For sure the Asian Dragons has been a very important tournament for the region as it has helped so many players get critical and much needed exposure but perhaps the bigger impact is these countries now can host major international events such as last year’s ASEAN+ Age Groups in Macau, the Hong Kong International Open, Asian Schools Championships in Chinese Taipei and the coming Asian Youth Championships in South Korea.

Now I can see that even the traditional Singapore participation has hardly been missed with many strong players from these countries and both old and new friends coming to help provide healthy competition.

So what makes the Asian Dragons so special?

Well, I think it is a combination of things that begins with the warm hospitality shown to the participants who are made to feel not only like honoured guests but very old friends.

It helps that Taiwan has a lot to offer but in the end all are here to play chess first and foremost. The kindness of the Taiwanese people greatly contributes to the atmosphere and the organisers, while retaining two sections (Open and U-16), have maintained rating ceilings (even if actually quite flexible) so it remains an event for amateurs (for fun!).

They have just as importantly kept it as an invitational event so as to be able to preserve a balanced mix of representatives from each country.

What then might be the lessons for us?

To start with perhaps, Chinese Taipei has found the way which is right for chess in their society and stage of economic development.
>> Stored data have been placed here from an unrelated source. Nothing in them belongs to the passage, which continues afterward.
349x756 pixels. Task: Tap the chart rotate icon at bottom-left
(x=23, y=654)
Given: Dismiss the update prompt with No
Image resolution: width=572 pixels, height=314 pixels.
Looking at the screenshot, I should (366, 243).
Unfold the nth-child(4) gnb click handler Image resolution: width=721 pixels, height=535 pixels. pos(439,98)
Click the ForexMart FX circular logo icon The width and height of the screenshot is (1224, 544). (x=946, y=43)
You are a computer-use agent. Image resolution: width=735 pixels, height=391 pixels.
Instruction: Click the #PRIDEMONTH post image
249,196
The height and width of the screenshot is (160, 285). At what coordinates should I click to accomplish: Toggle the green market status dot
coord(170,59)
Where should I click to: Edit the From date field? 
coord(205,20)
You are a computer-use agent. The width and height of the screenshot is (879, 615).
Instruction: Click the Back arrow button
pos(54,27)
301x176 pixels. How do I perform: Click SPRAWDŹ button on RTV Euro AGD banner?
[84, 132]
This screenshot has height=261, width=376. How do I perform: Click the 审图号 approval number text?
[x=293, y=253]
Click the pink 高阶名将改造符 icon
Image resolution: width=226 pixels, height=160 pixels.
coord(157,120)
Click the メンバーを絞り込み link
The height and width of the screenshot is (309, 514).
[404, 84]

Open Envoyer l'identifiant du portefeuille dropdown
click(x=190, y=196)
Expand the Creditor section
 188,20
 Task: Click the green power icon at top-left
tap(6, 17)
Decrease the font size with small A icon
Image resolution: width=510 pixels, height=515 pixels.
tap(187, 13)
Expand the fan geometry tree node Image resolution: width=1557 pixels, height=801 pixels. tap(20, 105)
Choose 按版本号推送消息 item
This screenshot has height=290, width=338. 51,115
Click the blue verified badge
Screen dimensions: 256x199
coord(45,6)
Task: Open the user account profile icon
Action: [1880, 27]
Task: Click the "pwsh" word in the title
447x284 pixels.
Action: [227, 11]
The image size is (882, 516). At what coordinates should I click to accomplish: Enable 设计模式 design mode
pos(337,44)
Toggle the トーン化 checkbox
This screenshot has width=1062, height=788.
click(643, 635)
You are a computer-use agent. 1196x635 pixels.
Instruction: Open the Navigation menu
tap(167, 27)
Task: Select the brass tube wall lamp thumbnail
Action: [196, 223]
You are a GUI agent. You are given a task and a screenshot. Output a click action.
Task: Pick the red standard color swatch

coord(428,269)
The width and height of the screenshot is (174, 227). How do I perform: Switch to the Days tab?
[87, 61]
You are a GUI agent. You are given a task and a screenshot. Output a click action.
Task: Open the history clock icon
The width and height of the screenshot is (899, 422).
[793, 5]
In doing so it has also contributed significantly to the development of chess in the region and this fulfils their desire for friendship.

I see some other neighbouring countries struggling with less success balancing what they think they want with the realities of the position of chess seen as a sport and game both globally and locally.

In Malaysia this is not only true but in our struggle for identity and desire for relevance, we remain clueless other than to express the obvious through the shouting of slogans.

*This is the personal opinion of the columnist.